Что бы ему сказать запросто: «Пойдем погуляем», он сказал голосом грубым, непререкаемым, означающим бурю и натиск:
— Выходи за меня замуж!
Он увидел веселый и злорадный блеск в ее глазах.
— А это как отец посмотрит.
«Хорошо, я спрошу отца. Я готов. Но уж тогда, если он согласится, не вздумай юлить», — он уж готов был, кажется, произнести это. Но она повела рукой, он ступил в сторону, и вышла за ворота. Смех девушек затихал в глухоте пыльной сумеречной улицы, когда он сообразил, что она подразнила его: «А это как отец посмотрит».
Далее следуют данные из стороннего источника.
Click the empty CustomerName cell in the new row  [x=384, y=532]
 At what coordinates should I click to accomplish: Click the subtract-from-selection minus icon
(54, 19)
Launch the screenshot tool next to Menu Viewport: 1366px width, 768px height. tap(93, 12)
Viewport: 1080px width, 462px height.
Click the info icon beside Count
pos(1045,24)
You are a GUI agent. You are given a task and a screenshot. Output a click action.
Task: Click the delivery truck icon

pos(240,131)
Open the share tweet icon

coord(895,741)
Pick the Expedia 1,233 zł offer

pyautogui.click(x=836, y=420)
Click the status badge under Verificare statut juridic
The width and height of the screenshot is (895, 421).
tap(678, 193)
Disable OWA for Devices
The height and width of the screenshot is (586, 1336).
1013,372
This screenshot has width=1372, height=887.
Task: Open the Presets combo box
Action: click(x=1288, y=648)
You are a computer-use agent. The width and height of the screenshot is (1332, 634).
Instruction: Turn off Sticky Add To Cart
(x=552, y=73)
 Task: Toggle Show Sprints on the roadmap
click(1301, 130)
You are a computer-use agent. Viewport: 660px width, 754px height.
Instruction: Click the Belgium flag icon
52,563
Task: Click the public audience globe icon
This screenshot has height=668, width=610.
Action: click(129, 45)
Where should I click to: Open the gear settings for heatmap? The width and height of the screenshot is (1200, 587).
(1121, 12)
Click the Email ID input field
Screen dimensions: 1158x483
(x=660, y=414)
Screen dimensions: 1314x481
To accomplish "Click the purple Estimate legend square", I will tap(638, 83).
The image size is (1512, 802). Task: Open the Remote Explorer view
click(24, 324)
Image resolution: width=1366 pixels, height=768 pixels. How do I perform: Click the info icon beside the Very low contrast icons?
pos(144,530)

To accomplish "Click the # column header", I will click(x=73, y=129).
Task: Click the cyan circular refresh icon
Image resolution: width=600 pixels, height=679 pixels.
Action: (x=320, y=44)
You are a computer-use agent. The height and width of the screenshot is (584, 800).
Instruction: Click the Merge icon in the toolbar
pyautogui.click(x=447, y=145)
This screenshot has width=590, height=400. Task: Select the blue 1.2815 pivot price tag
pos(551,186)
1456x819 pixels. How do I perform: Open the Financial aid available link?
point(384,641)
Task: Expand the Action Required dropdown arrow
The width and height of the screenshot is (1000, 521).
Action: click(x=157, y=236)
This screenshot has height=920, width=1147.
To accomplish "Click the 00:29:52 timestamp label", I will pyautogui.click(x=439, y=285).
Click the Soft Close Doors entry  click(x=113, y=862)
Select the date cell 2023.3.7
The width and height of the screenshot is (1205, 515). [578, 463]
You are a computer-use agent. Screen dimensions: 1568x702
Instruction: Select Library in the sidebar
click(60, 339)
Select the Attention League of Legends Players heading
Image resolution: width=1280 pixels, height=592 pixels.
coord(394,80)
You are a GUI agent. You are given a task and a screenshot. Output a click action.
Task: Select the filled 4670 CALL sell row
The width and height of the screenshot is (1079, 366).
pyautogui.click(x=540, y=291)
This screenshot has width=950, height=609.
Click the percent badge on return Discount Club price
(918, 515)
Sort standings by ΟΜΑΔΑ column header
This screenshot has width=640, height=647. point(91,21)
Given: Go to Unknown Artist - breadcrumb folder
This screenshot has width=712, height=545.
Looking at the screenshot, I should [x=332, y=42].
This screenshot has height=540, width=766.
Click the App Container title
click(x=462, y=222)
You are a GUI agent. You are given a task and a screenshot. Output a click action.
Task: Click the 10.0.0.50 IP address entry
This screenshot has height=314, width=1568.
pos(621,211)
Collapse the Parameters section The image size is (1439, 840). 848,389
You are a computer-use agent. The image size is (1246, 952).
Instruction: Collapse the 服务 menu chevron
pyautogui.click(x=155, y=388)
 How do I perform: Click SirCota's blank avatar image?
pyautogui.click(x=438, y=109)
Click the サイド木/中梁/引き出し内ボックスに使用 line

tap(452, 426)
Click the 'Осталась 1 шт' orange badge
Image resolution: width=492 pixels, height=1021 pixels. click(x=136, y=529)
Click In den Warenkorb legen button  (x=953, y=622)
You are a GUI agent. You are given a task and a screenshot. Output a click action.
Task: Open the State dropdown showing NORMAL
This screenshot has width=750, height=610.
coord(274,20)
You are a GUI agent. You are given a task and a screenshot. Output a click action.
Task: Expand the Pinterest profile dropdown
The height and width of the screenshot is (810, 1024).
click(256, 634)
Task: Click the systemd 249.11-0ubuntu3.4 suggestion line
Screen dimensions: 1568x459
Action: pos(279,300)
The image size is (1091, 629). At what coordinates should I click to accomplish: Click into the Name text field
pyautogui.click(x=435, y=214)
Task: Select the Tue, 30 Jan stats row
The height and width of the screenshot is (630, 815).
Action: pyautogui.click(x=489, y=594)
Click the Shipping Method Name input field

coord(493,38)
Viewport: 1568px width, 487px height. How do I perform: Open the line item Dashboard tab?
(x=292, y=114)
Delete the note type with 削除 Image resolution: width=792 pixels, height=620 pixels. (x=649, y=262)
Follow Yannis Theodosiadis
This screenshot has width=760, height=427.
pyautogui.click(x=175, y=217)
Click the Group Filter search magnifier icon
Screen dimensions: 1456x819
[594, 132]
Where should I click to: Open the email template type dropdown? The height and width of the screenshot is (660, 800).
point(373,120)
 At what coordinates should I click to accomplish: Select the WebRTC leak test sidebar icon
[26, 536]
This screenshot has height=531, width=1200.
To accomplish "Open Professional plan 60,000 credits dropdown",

Назавтра он опять сидел на веранде, и они бросали мяч через сетку, смеясь, споря, вопя от негодования или восторга, не обращая внимания, даже, наверно, не замечая его в тени глубокой веранды. Он не наблюдал игру, а просто сидел, рассеянно обратив взгляд в меркнущее небо, и глаза его — если бы кто посмотрел — казались бархатисты, спокойны, но зрачки были остры и пронзительны от внутреннего огня ожидания, неусыпной слежки, которую он вел не зрением, а слухом. Вот мяч запрыгал коротко: удар оземь — удар о ладонь, оземь — о ладонь. В голосах стихла напряженность, слышно было, как девушки снимают сетку, моются из кадки.